Pixel coordinate grounding data
※ ※ ※

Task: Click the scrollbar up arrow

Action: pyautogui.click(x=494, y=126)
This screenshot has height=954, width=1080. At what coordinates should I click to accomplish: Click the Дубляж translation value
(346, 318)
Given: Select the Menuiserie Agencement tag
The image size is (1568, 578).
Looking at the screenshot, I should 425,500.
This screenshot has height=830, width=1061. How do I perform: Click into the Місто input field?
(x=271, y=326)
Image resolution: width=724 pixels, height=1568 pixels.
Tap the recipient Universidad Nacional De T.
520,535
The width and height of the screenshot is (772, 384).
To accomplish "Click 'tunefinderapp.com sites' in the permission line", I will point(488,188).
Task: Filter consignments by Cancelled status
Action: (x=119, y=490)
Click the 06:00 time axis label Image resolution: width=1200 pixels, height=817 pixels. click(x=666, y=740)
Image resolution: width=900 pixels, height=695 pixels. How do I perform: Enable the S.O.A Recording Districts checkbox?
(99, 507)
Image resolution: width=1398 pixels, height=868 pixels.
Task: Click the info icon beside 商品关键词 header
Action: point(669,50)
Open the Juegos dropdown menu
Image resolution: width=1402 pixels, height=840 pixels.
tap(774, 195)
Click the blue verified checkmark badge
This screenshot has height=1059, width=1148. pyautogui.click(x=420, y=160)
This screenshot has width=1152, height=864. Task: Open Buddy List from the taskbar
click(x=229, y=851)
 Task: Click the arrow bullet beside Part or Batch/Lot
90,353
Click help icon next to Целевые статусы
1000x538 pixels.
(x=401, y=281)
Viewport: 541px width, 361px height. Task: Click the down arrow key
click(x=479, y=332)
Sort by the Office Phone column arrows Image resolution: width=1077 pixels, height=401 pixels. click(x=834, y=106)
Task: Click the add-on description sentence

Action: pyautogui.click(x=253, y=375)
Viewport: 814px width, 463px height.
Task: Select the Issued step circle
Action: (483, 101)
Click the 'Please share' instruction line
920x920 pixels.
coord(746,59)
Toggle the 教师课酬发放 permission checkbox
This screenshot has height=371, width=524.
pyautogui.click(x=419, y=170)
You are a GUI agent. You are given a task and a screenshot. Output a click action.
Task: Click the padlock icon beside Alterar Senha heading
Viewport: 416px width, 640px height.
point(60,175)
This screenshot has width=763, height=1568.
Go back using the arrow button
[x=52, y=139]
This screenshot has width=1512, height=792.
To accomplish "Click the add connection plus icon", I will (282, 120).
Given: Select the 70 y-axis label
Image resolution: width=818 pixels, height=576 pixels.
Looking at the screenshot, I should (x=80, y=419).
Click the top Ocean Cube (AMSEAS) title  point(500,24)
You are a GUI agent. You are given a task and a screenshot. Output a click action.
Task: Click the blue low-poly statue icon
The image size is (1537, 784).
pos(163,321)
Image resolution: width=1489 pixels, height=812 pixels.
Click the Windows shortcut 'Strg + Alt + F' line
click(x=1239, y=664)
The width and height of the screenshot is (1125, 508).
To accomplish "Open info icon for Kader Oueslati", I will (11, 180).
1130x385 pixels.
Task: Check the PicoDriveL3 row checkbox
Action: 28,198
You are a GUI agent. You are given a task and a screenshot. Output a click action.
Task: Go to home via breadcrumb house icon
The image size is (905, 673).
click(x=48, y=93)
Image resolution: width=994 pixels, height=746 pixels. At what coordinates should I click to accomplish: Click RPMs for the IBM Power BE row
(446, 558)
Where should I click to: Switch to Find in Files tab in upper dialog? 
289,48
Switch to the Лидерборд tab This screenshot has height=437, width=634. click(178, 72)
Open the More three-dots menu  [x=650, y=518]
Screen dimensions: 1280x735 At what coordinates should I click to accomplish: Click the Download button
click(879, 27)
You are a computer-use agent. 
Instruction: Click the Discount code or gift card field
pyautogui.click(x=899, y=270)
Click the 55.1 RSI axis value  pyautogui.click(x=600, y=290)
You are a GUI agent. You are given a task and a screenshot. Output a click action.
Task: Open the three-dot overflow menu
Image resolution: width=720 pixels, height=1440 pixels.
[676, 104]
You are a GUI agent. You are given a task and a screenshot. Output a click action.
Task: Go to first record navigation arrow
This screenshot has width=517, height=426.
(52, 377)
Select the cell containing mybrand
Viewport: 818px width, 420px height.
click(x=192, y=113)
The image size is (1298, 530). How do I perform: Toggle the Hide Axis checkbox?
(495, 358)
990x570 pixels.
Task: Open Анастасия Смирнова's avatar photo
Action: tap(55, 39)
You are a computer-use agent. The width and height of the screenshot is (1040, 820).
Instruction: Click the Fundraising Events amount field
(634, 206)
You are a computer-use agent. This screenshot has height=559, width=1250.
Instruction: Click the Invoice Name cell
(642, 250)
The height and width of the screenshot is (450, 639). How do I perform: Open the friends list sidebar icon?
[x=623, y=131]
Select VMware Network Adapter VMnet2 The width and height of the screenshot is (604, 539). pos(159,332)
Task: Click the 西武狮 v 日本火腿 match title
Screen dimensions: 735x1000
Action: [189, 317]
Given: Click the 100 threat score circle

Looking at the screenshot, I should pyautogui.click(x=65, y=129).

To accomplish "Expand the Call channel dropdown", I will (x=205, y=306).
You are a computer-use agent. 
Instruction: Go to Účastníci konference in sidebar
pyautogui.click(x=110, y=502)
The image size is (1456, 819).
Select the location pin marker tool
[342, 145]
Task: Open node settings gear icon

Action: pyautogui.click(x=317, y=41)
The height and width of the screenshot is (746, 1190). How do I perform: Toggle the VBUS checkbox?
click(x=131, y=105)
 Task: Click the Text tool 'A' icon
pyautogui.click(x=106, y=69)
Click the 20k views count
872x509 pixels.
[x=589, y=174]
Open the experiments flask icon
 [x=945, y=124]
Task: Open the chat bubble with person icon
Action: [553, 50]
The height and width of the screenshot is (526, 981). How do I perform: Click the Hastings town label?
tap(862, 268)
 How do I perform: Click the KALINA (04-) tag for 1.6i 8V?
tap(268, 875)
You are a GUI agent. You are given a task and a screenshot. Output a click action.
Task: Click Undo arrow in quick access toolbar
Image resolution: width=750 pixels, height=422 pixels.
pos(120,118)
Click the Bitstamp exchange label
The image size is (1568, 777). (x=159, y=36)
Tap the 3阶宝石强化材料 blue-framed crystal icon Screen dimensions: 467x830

※ ※ ※

Task objective — Retype only this range exactly: the first line of the data through the line where "Given: Select the Menuiserie Agencement tag" appears.

Result of the task —
Task: Click the scrollbar up arrow

Action: pyautogui.click(x=494, y=126)
This screenshot has height=954, width=1080. At what coordinates should I click to accomplish: Click the Дубляж translation value
(346, 318)
Given: Select the Menuiserie Agencement tag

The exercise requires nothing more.